What to do — In the passage below about Jacobsen's novel, which page numbers are cited in parentheses?

Niels does not marry Fennimore but later meets her again and begins an affair.  Could that later scene also be packed with flowers once I know what I am looking for?

She didn’t speak either; she lay there in silence with a heavy smile on her lips, pale as a flower.  (159)

Now that the work has been done, Jacobsen does not even need real flowers to build links, although there are plenty of those, too, and also two kinds of moss, the ground moss “which almost looked like firs or palms or ostrich feathers” and the tree moss that looked “the way you might imagine the grain fields of the elves would look” (162).  Just to make sure, Fennimore even reminds us of that furniture:  “Do you remember the furniture at home?...  How I love that furniture…” (157).  Jacobsen is as directly as he possibly can instructing his reader to page back and reread the description of the furniture.

All of this – the structure, the colors, the metaphors – is first-rate writing.  That moss is exquisite.  What a strange, frustrating novel!

Data entries —

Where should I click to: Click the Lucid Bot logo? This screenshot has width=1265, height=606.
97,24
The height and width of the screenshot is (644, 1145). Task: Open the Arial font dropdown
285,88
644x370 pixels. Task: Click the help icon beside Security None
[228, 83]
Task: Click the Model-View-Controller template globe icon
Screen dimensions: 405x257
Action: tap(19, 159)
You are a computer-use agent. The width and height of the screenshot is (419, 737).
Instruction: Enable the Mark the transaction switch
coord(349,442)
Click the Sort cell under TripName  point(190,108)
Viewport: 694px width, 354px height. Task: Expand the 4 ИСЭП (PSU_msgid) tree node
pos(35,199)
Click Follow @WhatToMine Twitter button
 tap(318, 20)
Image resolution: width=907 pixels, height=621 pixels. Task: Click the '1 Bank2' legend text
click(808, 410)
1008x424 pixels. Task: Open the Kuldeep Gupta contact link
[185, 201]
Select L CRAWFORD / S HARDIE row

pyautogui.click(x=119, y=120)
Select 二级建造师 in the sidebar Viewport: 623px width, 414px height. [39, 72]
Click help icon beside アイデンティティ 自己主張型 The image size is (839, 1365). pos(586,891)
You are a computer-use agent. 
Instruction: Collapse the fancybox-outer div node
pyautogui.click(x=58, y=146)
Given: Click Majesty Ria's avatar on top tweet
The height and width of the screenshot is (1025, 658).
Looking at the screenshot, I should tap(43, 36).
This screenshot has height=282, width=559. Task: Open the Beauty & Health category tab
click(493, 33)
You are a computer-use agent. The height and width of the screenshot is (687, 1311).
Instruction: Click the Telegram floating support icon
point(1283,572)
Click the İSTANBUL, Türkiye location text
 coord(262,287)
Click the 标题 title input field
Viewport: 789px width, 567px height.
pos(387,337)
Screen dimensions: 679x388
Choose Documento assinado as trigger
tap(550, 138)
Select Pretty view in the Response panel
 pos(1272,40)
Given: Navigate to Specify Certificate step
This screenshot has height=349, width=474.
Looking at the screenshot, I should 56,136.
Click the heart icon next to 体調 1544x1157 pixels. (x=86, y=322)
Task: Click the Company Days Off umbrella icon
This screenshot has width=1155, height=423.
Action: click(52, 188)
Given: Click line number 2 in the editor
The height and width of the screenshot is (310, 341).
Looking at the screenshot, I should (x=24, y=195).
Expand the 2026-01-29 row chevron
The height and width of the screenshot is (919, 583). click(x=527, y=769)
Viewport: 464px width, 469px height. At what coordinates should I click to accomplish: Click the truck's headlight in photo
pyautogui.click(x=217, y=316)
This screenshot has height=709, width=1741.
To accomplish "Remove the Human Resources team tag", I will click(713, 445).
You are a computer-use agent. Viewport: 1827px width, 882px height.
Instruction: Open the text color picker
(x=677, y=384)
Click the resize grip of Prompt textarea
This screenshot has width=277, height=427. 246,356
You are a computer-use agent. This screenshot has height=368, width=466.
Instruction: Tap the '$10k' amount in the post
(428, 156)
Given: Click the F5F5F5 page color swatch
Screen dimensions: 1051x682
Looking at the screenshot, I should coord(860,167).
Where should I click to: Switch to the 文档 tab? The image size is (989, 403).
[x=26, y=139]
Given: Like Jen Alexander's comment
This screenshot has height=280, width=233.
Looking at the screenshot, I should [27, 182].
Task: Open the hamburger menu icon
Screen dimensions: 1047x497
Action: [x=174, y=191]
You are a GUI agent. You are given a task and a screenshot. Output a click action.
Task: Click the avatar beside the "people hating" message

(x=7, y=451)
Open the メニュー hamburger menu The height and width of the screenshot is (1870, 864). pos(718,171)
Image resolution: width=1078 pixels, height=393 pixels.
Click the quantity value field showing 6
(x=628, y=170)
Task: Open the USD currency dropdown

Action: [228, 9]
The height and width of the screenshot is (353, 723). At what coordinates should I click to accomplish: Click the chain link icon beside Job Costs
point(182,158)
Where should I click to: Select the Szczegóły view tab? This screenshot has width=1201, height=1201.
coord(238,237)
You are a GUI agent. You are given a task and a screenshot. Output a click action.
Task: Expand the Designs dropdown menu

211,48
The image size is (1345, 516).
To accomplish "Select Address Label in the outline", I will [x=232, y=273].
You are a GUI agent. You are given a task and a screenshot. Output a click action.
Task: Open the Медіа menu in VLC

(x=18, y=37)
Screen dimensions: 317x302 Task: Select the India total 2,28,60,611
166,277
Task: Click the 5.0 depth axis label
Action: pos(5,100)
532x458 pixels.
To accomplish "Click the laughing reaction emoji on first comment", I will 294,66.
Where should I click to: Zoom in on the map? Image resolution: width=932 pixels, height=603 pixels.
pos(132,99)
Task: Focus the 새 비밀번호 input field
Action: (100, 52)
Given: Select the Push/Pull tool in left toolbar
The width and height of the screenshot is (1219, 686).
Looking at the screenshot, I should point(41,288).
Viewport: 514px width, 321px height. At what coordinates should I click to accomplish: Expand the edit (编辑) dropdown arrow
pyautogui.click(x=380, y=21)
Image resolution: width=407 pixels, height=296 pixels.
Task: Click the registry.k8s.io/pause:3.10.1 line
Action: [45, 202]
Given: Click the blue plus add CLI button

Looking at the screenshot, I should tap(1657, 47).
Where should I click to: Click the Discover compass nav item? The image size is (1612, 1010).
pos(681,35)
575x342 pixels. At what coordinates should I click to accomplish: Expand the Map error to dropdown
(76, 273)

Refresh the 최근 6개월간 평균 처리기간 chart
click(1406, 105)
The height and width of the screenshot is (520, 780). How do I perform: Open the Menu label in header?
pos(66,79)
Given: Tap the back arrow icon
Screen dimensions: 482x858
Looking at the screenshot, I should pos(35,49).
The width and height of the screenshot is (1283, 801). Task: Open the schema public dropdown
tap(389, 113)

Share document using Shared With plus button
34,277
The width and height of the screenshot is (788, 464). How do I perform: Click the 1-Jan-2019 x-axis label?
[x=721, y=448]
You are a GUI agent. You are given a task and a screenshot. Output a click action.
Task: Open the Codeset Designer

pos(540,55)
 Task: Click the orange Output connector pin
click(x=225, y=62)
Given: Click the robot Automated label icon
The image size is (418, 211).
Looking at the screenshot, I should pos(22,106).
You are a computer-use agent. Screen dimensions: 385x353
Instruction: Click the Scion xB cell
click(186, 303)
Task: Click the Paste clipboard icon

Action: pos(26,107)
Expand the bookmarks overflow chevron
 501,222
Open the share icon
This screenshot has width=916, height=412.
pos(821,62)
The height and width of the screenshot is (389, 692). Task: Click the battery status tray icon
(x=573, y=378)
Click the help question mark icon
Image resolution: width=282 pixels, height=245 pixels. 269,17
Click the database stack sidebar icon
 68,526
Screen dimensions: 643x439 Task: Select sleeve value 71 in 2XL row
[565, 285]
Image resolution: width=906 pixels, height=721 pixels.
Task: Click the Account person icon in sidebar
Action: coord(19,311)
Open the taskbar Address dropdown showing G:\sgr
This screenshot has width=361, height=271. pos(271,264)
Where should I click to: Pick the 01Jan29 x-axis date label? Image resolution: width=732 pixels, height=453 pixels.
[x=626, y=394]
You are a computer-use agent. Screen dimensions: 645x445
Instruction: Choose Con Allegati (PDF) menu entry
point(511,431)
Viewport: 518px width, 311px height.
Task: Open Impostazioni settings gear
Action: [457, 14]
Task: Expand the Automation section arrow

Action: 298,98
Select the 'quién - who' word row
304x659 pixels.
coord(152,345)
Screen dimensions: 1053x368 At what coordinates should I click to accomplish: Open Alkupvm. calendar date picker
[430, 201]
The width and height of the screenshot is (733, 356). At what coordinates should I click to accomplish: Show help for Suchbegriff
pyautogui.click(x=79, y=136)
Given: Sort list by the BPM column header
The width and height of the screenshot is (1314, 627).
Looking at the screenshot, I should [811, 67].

Answer to the exercise — 159, 162, 157